— Excerpt to read —

# jailed httpd/apache website management?



## neurosis (Dec 11, 2008)

I am running httpd inside of a jail and have been thinking about how I would like to manage this web site. The web site is for personal use and for learning experience only. My problem is that I would like to keep this jail secure and am not sure that I want or need to run sshd in it nor have any user accounts added other than what apache added during install (www:www)? Anyway, what I wonder is, how do people manage their web pages inside of a jailed environment? What I mean is, how do you edit and transfer files and web pages to your jailed webserver? I plan on adding some virtual hosts in the future for things like docuwiki etc. In the past I just set up user home directory allowed web pages and created a basic login just for my web page but I would like to try something else. Any suggestions are appreciated.

Thanks.


----------



## hark (Dec 12, 2008)

I don't think running a jailed sshd or adding additional user accounts is a security issue (granted you use a strong password, or no password authentication at all). If it is, consider this -- which would you rather have more insecure? the jail or the host?

— Stated exercise 1 —
Turn the part of the records that opens with the line containing "Where should I" and runs through the end of the records into a JSON list of strings, one string per line, with blank lines left out.
These records are unrelated to the text above.

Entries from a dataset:
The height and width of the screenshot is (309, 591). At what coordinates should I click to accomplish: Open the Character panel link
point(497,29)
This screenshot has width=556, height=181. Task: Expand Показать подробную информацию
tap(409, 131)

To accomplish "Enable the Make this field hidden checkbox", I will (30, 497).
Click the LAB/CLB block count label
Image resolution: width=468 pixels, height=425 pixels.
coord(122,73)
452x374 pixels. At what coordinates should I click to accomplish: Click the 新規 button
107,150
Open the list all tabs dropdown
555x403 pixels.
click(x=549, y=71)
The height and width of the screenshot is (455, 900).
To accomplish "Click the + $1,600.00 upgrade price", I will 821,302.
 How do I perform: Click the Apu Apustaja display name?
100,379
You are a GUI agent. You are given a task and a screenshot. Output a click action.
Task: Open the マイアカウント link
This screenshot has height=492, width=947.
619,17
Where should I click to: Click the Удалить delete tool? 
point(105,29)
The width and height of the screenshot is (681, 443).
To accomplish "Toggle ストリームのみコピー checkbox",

— Stated exercise 2 —
In the forum thread about managing a jailed web server, which user account did apache add during install?

— Correct answer 1 —
[
  "Where should I click to: Click the Удалить delete tool? ",
  "point(105,29)",
  "The width and height of the screenshot is (681, 443).",
  "To accomplish \"Toggle ストリームのみコピー checkbox\","
]

— Correct answer 2 —
www:www